**Your objective:** Within the records below, find each line with the word "Type" and copy it out.

▽

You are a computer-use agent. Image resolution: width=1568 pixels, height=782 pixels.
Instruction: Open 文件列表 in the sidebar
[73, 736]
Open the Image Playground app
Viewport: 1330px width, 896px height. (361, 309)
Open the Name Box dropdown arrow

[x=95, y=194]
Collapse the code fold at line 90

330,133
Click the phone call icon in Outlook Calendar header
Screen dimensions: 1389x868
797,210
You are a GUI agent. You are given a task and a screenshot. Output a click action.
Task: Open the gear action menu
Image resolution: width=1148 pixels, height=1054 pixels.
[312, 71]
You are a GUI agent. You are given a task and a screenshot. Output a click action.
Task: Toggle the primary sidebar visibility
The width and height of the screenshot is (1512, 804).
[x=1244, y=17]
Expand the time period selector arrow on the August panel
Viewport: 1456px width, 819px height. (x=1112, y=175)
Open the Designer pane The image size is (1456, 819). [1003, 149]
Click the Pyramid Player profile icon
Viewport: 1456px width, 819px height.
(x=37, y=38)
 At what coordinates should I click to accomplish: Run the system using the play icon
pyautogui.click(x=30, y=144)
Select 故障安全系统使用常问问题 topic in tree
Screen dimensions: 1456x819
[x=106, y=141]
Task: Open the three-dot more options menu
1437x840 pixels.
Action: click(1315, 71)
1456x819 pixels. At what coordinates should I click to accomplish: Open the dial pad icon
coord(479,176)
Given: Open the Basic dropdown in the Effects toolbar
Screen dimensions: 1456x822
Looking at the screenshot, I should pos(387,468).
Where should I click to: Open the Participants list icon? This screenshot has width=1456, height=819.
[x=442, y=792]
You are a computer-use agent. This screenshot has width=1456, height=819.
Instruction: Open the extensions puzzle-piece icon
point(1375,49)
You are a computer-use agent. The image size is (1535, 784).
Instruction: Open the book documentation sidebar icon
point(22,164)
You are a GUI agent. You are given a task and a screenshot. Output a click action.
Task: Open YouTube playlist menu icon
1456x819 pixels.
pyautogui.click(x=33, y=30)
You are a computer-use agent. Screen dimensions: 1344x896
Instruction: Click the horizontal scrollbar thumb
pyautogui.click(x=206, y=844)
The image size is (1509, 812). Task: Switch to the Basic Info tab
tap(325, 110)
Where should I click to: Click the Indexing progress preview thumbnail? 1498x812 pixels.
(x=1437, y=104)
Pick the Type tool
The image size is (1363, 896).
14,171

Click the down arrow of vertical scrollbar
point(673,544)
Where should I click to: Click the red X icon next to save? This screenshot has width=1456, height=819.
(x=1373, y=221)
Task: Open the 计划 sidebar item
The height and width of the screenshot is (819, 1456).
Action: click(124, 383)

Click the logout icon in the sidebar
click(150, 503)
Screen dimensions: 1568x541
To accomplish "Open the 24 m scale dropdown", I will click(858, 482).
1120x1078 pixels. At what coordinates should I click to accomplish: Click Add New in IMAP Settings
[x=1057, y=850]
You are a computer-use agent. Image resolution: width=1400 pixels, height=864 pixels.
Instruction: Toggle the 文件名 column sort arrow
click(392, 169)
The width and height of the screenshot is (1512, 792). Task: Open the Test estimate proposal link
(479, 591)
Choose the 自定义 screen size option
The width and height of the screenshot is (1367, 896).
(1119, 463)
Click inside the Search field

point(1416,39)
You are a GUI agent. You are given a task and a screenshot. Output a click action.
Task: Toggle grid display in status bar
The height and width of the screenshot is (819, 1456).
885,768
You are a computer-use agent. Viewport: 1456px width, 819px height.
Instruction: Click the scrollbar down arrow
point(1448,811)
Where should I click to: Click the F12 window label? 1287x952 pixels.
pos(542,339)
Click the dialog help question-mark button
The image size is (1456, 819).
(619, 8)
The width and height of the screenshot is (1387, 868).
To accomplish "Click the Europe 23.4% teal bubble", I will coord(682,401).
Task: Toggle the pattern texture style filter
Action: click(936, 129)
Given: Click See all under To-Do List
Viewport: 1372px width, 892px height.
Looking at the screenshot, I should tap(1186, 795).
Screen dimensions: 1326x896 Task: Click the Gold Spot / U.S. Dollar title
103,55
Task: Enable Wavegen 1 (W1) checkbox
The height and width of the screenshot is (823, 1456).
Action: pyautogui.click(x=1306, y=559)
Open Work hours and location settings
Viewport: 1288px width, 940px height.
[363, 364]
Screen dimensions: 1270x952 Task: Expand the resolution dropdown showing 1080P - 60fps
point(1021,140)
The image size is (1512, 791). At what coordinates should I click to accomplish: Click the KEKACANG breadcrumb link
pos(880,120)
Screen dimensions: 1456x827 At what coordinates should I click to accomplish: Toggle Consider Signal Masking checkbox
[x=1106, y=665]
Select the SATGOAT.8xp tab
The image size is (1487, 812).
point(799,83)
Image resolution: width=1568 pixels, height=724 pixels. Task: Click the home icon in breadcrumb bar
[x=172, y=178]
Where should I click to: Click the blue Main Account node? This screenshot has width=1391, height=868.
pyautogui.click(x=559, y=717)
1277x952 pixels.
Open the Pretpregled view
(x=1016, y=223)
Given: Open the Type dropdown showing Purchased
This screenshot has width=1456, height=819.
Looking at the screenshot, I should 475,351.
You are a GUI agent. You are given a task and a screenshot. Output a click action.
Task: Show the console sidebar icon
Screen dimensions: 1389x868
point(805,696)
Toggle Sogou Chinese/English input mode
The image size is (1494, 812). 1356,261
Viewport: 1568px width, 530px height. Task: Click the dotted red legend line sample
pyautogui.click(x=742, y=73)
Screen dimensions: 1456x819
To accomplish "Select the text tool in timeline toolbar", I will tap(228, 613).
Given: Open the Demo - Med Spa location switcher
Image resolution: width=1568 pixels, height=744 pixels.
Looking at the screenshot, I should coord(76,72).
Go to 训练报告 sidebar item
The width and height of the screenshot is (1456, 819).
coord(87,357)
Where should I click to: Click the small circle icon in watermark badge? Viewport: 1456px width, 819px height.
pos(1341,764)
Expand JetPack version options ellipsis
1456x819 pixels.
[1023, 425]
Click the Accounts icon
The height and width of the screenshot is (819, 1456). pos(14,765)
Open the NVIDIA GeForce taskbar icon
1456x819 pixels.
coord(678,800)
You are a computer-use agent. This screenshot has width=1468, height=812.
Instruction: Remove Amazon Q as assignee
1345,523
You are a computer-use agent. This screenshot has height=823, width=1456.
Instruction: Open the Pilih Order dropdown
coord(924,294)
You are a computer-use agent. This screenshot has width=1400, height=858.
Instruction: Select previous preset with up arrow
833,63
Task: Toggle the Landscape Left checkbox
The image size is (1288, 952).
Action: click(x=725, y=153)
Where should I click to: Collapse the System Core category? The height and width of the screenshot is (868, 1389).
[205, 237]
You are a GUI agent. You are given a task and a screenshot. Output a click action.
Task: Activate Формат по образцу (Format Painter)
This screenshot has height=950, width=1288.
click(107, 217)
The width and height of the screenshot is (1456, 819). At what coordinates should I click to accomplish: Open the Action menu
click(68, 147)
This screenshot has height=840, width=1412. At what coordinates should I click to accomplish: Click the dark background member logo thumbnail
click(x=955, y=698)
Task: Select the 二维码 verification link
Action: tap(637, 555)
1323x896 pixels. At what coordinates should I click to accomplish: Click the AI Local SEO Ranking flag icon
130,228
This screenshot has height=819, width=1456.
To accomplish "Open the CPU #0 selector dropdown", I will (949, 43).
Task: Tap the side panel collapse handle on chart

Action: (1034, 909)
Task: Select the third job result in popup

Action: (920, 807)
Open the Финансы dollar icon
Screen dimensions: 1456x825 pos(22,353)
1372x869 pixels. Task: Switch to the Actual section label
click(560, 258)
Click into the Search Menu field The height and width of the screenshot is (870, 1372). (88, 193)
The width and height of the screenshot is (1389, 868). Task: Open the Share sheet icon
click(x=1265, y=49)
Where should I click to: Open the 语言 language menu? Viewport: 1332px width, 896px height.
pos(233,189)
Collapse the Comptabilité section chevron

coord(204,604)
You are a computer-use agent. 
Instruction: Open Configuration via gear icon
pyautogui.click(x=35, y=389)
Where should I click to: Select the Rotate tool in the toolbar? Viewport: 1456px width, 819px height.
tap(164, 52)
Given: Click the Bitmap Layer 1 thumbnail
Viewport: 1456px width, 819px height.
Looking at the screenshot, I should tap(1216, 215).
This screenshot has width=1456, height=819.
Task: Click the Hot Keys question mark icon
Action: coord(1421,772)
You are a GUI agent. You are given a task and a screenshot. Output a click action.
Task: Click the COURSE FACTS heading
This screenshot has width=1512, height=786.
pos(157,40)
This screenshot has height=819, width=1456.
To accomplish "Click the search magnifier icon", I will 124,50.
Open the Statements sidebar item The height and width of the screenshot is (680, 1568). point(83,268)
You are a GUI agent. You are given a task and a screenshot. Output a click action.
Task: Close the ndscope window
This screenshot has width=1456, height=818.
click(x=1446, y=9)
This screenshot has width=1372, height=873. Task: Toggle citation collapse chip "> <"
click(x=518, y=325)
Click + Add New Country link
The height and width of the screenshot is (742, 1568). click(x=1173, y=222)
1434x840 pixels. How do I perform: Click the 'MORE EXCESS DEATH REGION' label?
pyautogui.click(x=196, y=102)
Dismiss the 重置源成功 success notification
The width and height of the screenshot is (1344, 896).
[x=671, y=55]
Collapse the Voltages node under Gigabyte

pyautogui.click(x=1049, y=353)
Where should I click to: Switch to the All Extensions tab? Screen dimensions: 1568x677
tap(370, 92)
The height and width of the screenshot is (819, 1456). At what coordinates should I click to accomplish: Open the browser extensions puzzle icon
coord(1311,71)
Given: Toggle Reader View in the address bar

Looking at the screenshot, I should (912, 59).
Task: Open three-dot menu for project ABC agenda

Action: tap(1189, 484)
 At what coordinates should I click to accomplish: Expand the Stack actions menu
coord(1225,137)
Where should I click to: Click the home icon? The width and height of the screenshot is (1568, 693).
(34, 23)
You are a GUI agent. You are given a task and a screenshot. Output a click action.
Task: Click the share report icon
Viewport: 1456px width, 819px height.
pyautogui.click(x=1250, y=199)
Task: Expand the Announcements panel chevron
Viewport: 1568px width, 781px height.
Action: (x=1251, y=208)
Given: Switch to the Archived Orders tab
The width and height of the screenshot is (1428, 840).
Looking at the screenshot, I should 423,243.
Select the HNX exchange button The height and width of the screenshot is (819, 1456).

△

**Response to the task:**
Pick the Type tool
Given: Open the Type dropdown showing Purchased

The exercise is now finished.